Directions for this task
When you reach the line containing "Task: Click the Open on Mobile phone icon", begin copying, and keep copying each line exactly until the listing ends.

*****

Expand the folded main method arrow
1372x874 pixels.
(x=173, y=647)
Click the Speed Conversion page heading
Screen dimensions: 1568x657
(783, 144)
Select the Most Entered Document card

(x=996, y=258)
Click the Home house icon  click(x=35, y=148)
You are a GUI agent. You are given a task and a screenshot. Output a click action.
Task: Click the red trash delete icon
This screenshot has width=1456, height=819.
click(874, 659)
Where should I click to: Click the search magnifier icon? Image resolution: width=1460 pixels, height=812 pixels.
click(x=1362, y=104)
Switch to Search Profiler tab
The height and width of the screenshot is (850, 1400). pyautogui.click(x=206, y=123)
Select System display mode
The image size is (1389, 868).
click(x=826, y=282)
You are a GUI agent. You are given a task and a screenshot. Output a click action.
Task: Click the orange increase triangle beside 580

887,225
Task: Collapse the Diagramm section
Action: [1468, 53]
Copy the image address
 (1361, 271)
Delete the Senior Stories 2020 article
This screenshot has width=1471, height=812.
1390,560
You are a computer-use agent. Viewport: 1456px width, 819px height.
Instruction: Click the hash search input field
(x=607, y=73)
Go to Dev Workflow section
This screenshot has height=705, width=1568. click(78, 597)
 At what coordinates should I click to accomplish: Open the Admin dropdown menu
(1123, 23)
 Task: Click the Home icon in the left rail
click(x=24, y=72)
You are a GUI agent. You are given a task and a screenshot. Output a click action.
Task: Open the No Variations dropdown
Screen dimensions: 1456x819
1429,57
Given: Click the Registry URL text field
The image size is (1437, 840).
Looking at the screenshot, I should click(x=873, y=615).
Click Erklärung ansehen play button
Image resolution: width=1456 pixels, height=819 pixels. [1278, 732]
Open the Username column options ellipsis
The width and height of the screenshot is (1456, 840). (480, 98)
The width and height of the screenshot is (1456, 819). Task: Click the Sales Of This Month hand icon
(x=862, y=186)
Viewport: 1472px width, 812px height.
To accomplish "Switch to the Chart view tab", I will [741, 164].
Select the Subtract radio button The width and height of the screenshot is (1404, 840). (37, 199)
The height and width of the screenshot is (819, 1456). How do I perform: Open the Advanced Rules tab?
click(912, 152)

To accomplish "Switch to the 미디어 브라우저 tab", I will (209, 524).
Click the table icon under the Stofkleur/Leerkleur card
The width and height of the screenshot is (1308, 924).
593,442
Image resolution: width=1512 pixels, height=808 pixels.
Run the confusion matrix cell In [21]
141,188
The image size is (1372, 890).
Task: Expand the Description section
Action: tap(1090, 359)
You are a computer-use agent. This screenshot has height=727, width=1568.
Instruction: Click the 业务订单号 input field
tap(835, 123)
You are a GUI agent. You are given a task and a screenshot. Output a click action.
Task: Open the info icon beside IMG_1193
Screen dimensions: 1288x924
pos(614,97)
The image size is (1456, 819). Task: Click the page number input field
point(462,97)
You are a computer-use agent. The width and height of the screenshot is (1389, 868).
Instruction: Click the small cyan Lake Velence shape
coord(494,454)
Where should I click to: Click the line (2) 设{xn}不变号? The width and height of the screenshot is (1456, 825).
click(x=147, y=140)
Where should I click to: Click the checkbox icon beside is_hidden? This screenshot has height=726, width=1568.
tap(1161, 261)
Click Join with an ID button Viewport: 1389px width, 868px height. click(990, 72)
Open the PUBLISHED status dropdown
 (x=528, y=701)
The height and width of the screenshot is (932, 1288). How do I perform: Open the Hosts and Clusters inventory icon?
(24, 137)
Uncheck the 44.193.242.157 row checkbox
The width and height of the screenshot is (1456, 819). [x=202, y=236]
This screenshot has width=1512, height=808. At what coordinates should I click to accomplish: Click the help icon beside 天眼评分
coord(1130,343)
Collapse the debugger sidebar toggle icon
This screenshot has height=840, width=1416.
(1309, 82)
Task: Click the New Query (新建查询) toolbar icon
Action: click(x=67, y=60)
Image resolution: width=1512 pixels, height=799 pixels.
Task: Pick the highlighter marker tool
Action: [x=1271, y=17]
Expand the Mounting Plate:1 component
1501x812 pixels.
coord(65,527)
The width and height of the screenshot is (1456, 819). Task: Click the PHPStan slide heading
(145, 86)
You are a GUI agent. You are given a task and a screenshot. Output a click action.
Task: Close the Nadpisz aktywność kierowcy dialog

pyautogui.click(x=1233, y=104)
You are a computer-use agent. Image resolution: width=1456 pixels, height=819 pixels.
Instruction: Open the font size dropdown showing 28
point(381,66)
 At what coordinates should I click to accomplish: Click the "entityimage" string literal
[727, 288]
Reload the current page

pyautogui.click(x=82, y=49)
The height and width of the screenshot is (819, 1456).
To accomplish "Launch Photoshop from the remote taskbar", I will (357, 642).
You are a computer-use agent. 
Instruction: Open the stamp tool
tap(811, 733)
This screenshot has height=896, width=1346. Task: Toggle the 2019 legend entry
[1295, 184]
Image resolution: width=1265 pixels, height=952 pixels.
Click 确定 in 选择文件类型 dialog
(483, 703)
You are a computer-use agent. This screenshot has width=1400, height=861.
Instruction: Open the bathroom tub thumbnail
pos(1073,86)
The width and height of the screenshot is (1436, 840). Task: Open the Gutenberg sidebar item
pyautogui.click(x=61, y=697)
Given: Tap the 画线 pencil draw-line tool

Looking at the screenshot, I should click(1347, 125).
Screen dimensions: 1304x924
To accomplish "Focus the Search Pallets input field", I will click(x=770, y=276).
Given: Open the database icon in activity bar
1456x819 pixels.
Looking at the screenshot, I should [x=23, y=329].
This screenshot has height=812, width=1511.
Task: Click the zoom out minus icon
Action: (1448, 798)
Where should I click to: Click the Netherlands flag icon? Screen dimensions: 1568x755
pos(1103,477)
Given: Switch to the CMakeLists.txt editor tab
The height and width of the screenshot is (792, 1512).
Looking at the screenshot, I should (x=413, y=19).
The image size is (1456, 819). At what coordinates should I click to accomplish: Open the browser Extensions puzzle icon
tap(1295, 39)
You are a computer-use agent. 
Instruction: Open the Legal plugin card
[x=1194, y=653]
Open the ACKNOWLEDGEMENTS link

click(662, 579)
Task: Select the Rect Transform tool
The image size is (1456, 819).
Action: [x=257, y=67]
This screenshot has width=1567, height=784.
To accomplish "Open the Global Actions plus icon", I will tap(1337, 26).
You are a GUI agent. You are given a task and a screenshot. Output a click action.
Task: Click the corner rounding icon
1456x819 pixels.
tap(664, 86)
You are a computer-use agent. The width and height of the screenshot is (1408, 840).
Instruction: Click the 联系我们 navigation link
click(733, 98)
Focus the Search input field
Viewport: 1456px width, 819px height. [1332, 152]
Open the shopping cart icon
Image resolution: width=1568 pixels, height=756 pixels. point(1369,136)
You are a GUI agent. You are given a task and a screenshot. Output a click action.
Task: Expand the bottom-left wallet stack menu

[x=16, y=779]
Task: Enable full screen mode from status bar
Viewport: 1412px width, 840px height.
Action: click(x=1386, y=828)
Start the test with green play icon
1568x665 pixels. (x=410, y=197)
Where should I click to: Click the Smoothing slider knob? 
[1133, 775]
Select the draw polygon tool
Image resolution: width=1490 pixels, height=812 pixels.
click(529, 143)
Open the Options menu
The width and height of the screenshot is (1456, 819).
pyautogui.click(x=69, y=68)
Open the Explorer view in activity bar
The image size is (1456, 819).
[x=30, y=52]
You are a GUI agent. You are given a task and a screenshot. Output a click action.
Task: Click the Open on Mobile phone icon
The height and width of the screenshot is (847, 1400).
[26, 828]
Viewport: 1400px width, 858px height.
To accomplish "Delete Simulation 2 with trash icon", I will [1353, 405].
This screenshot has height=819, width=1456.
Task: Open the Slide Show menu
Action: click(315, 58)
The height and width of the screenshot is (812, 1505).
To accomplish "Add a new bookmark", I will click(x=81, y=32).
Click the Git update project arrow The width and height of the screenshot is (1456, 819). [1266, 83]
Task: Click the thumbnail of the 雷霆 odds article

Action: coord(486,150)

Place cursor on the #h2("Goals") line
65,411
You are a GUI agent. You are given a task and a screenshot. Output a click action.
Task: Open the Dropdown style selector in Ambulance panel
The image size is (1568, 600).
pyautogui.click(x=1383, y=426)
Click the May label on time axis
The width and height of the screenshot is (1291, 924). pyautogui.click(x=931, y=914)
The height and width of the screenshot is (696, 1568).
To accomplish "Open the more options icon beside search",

*****

Expected answer
Task: Click the Open on Mobile phone icon
The height and width of the screenshot is (847, 1400).
[26, 828]
Viewport: 1400px width, 858px height.
To accomplish "Delete Simulation 2 with trash icon", I will [1353, 405].
This screenshot has height=819, width=1456.
Task: Open the Slide Show menu
Action: click(315, 58)
The height and width of the screenshot is (812, 1505).
To accomplish "Add a new bookmark", I will click(x=81, y=32).
Click the Git update project arrow The width and height of the screenshot is (1456, 819). [1266, 83]
Task: Click the thumbnail of the 雷霆 odds article

Action: coord(486,150)

Place cursor on the #h2("Goals") line
65,411
You are a GUI agent. You are given a task and a screenshot. Output a click action.
Task: Open the Dropdown style selector in Ambulance panel
The image size is (1568, 600).
pyautogui.click(x=1383, y=426)
Click the May label on time axis
The width and height of the screenshot is (1291, 924). pyautogui.click(x=931, y=914)
The height and width of the screenshot is (696, 1568).
To accomplish "Open the more options icon beside search",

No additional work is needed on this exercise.